Evo Morales, quien había entrado a la historia como el primer presidente indígena electo por su pueblo, está terminando su paso por la historia como el primer dictador indígena, derrocado también por su propio pueblo.

A los defensores del dictador, que cada vez son menos, no le deben estar cayendo nada bien las noticias que van saliendo una tras otra desde Bolivia, o incluso las que él mismo genera desde México, adonde huyó.

Desde la vida de lujos del “humilde indígena” hasta sus relaciones con capos del narcotráfico, a quienes incluso llega a pedirles que bloqueen el acceso de alimentos y recursos a las ciudades para asfixiarlas y someterlas.

Y ni hablar de la pérdida del respaldo de su propio partido político, el Movimiento al Socialismo. El MAS reconoció la legitimidad de la sucesión presidencial de Jeanine Añez debido tanto a la renuncia y abandono de sus cargos del Presidente de la República y de su Vicepresidente, como a la renuncia de los Presidentes de la Cámara de Diputados y del Senado. Además presentó un proyecto de ley para convocar nuevas elecciones y ya ha anunciado que se presentará a los comicios con nuevos candidatos en la dupla presidencial, escogidos entre los que se quedaron en el país.
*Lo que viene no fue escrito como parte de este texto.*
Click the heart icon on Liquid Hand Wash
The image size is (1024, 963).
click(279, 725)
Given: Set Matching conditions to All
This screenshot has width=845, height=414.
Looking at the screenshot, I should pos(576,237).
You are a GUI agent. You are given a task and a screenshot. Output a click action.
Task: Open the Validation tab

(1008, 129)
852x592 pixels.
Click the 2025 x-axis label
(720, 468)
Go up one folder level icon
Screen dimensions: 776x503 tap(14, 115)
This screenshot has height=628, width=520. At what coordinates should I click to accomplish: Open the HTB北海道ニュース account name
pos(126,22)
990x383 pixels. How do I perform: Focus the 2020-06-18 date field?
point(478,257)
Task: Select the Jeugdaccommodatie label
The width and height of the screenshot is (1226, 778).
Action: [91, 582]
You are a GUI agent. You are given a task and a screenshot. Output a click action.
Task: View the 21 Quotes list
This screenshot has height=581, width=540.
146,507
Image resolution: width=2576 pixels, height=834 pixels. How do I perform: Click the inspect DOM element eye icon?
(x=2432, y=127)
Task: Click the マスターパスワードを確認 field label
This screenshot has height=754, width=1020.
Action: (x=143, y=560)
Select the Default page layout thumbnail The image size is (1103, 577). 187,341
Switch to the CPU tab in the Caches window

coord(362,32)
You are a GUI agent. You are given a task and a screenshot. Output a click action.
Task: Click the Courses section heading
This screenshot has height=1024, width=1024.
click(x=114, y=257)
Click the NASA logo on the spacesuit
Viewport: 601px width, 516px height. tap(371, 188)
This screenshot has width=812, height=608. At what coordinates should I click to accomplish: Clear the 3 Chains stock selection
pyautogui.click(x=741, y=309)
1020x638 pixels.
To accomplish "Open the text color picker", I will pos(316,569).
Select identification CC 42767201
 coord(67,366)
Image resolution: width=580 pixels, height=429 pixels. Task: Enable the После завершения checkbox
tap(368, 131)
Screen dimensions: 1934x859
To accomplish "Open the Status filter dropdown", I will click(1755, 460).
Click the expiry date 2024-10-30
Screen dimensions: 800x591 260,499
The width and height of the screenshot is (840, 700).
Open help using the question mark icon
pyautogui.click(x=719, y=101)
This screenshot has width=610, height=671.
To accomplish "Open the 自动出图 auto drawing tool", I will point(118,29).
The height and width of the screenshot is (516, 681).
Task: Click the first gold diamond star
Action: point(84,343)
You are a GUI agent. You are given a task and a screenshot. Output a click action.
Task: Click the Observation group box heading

Y por si esto fuera poco, el propio Evo Morales parece adicto a la mentira y el fraude. No satisfecho con el megafraude electoral que desencadenó las protestas que provocaron su renuncia, ahora sale con otra mentira y otro fraude más.

En una comparecencia de prensa, presenta un vídeo donde pretende denunciar la supuesta represión policial en su país natal, y resulta que es un video de 2013 que refleja hechos acontecidos en México. Y encima, para demostrar cuánto ha cambiado Bolivia con su mandato, dice que de niño los maestros lo obligaban a cantar “Lamento Boliviano”, canción que se dio a conocer en 1986 por la banda argentina de rock Aliento Etílico y que se popularizó con una nueva versión hecha por los también argentinos Enanitos Verdes en 1994, cuando él ya tenía 27 y 35 años de edad respectivamente.

Parece que el mitómano Evo Morales aprendió muy bien de sus tutores y jefes, los hermanos Castro.